Only a few minutes had passed before the whistle blew
again. They leapt up and charged forward. Their numbers
shrank as they repeated the action three more times. But
now they were within a hundred yards of the British
lines, so close they could smell the cordite from the
enemy rifles.
‘Well, this is it my friend; I don’t think we’ll survive
the next charge,’ Max called to Dieter, reaching his arm
along the ground. Dieter slid sideways until he could
take Max’s hand in a tight grip.
‘God speed, see you in the hereafter,’ he called.
They rose for the final assault. But the attack started
to falter when the last officers fell, and the soldiers’
courage disappeared as they saw how their numbers had
diminished substantially.
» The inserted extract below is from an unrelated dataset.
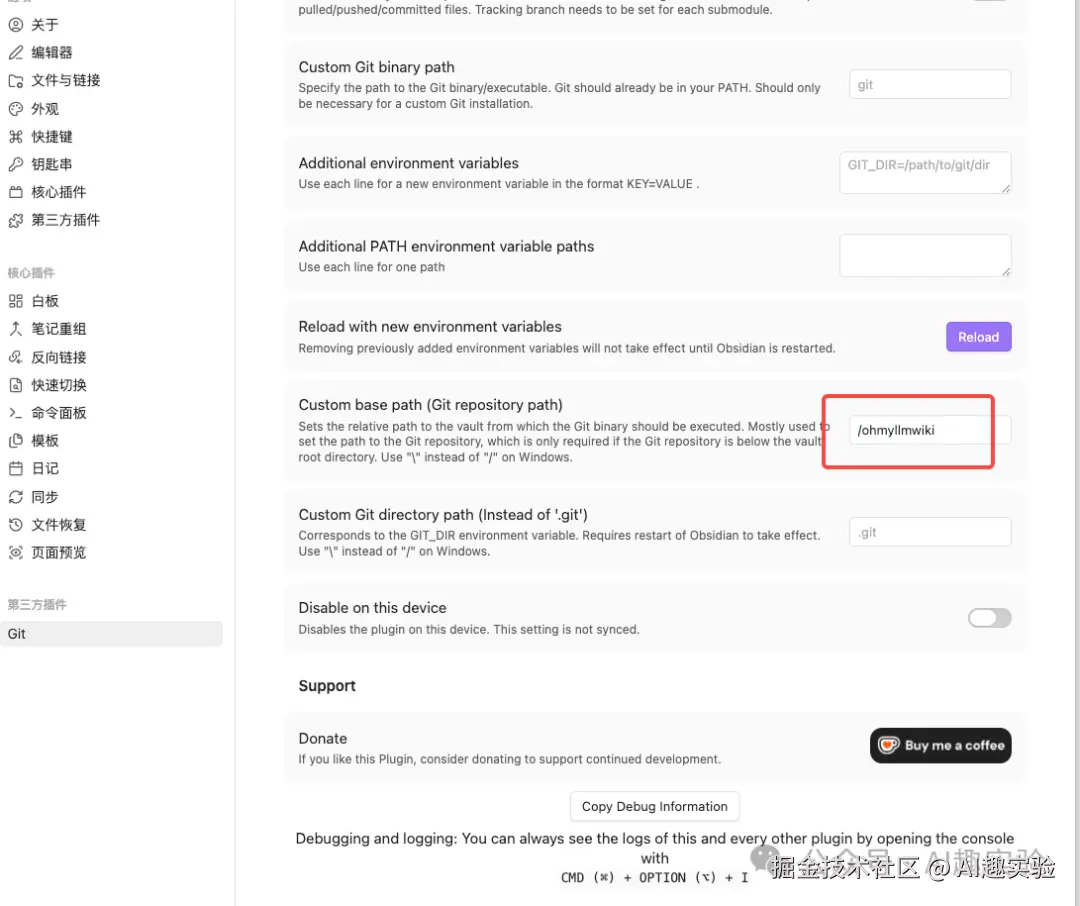Focus the Custom Git binary path field
Viewport: 1080px width, 906px height.
tap(930, 85)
Realising they had no hope of
taking the British trenches they fell to the ground.
Then en mass, on the order, they retreated towards their
lines. Some of them tried dragging their fallen comrades
with them and were hit by rifle fire, giving their lives
in an effort to save their comrades.
‘Fix bayonets!’ the sergeant major roared. ‘Charge! Come
on, over the top!’ He leapt up and over, quickly
followed by the Guards who screamed and shouted at the
tops of their voices.
‘Retreat, retreat,’ the sergeant called down the line to
the relief of the troops. Max and Dieter required no
urging and leapt up, racing back to their lines,
followed by the other soldiers.
There was a roar of voices and Max turned to see the
British troops leap out of their trenches, running after
them with fixed bayonets. He and Dieter increased their
pace in a desperate effort to escape. Throwing another
glance over his shoulder, Max saw the British soldiers
catching up to those who were wounded or slow,
bayoneting them in full flight.
A few German soldiers stopped to fire back, and although
some hit their target they were soon overwhelmed and
dealt with severely, being bayoneted a number of times.
Max was almost back at the lines when he tripped over a
fallen soldier. As he recovered himself he expected to
feel a bayonet or bullet strike him at any moment.
Expecting to see the British inches behind him, he
glanced over his shoulder and to his relief saw that
they had ceased their charge and returned to their
lines.
He looked at the soldier he had fallen over and saw he
was still alive. He was only a boy, perhaps eighteen
years old. Blood trickled from the corner of his mouth
and was also slowly spreading over his jacket. The
soldier coughed, and winced in pain. He looked up at
Dieter, his eyes staring up with a look of terror.
‘Help me, please help me, I don’t want to die.’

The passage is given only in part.